Far-reaching consequences
The whole situation around the Russian war in Ukraine and breach of the Budapest Memorandum can have (and already has) serious negative consequences in two main dimensions: 1) worldwide nuclear non-proliferation and disarmament; and wider – 2) breakdown of international order.
Other states in Russia’s neighborhood – and in the wider world – may begin to question whether such assurances are sufficiently reliable to ensure their long-term security. This may, in turn, undermine the credibility of major power security assurances, previously used as bargaining chips to dissuade countries such as Belarus, Kazakhstan and Ukraine from possessing nuclear weapons.

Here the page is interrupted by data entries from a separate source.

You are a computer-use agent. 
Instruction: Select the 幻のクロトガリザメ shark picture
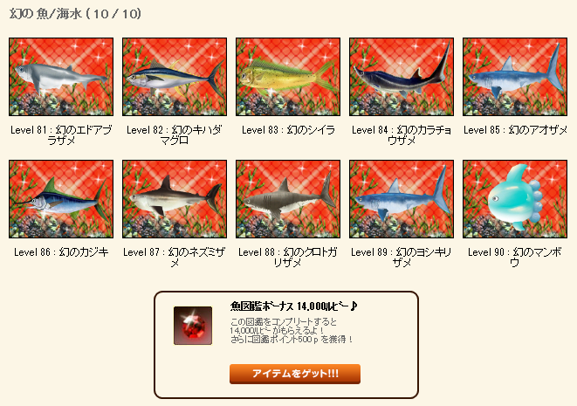point(288,199)
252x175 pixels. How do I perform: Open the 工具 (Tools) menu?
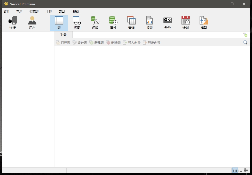click(49, 12)

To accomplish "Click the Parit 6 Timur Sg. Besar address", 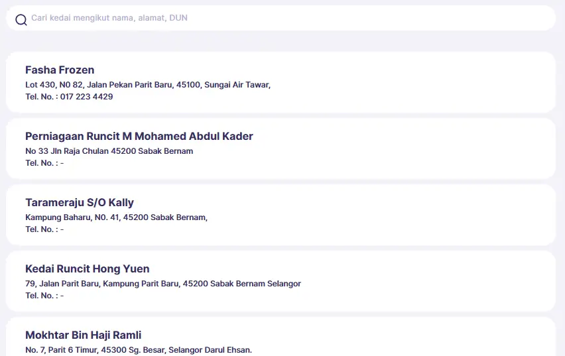I will [139, 349].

Furthermore, this experience could change the rhetoric around nuclear non-proliferation that currently turns states seeking nuclear weapons into “international pariahs”. Amidst Ukraine’s experience, the pursuit of nuclear weapons to protect its sovereignty and independence can be seen as more legitimate.

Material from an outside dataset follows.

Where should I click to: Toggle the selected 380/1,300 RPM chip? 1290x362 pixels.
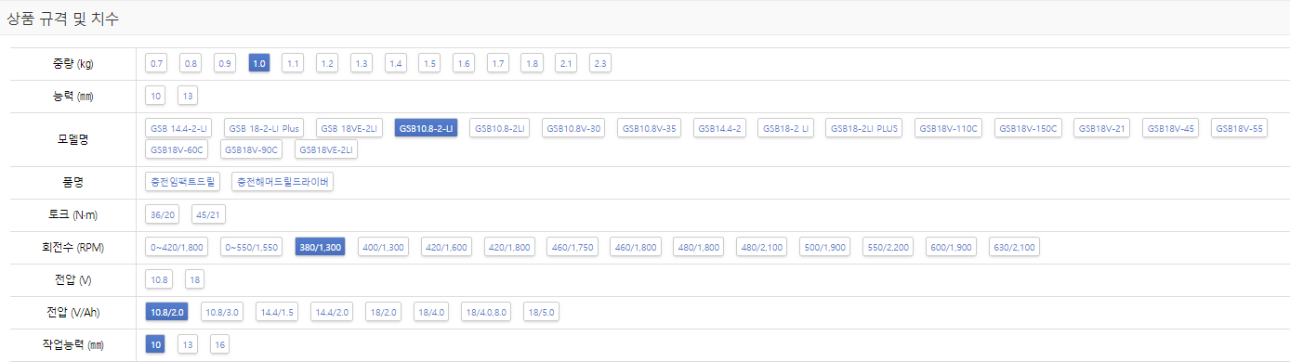321,247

As experts note, doubts about the reliability of such assurances could create incentives to initiate, retain or accelerate national nuclear weapons programs.
Such a development would be dangerous not only because it serves to weaken the nuclear non-proliferation regime, but it could also lead to increased chances of an avoidable nuclear war.

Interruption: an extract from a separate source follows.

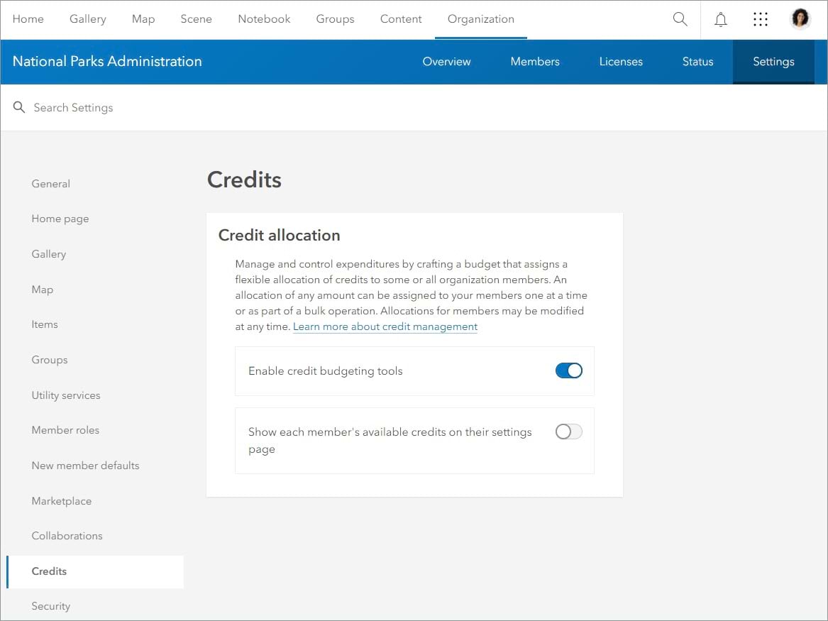View the organization Status page
Image resolution: width=828 pixels, height=621 pixels.
(697, 62)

The growing threat of global terrorism has only heightened the need for disarmament and non-proliferation (Source)
Moreover, because the Budapest Memorandum included restatements of UN Charter provisions and principles articulated in the Helsinki Final Act of the Conference on Security and Cooperation in Europe, Russia’s disregard for the Budapest Memorandum has raised fundamental questions about the future of international order.
No surprise that some Ukrainian leaders and the public feel betrayed and consider that the security assurances they received in the Budapest Memorandum are not worth the paper they were written on.
What credibility can there be in the future for such international agreements if they do not work in practice? Putin’s war against Ukraine prompts a global review of the concepts of international agreements and their effectiveness and expediency.
Putin’s Russia as a global threat
One can get the impression that the very breakdown of international order is the main goal of the nowadays Russian Federation.
Already in 2014, the Russians have demonstrated that, despite economic sanctions and international condemnation, they are prepared to disregard longstanding legal and political norms, including those expressed in the Budapest Memorandum, in pursuit of strategic and economic advantages and the fulfilment of their national identity goals. Unless Russia reverses its dangerous course, the fate of the Budapest Memorandum may in retrospect stand out as a landmark in the breakdown of international order, experts say.
Russia, which was supposed to be the guarantor of Ukraine’s security, sovereignty, and territorial integrity, attacked it, depriving it of security, sovereignty, and territorial integrity! And killing its citizens.
The statements, promises, and signatures of Russian leaders are worthless. For more than 20 years, the Russian Federation has been acting like a bandit and a bully, who is definitely not going to stop at Ukraine.
The US and the UK, the guarantor of Ukraine’s security, have been providing the most active assistance to Ukraine in 2022. But the pressure on the aggressor state has to be more decisive and comprehensive, and from the side of the whole world community. Russia in its present form must be isolated from the civilized world. Otherwise, we can hardly remedy the situation, and it will become more and more threatening to the entire world.